Instructions to follow: All lines below are to be output exactly as they stand.

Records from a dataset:
+ + +

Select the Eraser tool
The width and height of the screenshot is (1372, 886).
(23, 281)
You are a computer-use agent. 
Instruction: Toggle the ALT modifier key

+ + +

Exercise response:
Select the Eraser tool
The width and height of the screenshot is (1372, 886).
(23, 281)
You are a computer-use agent. 
Instruction: Toggle the ALT modifier key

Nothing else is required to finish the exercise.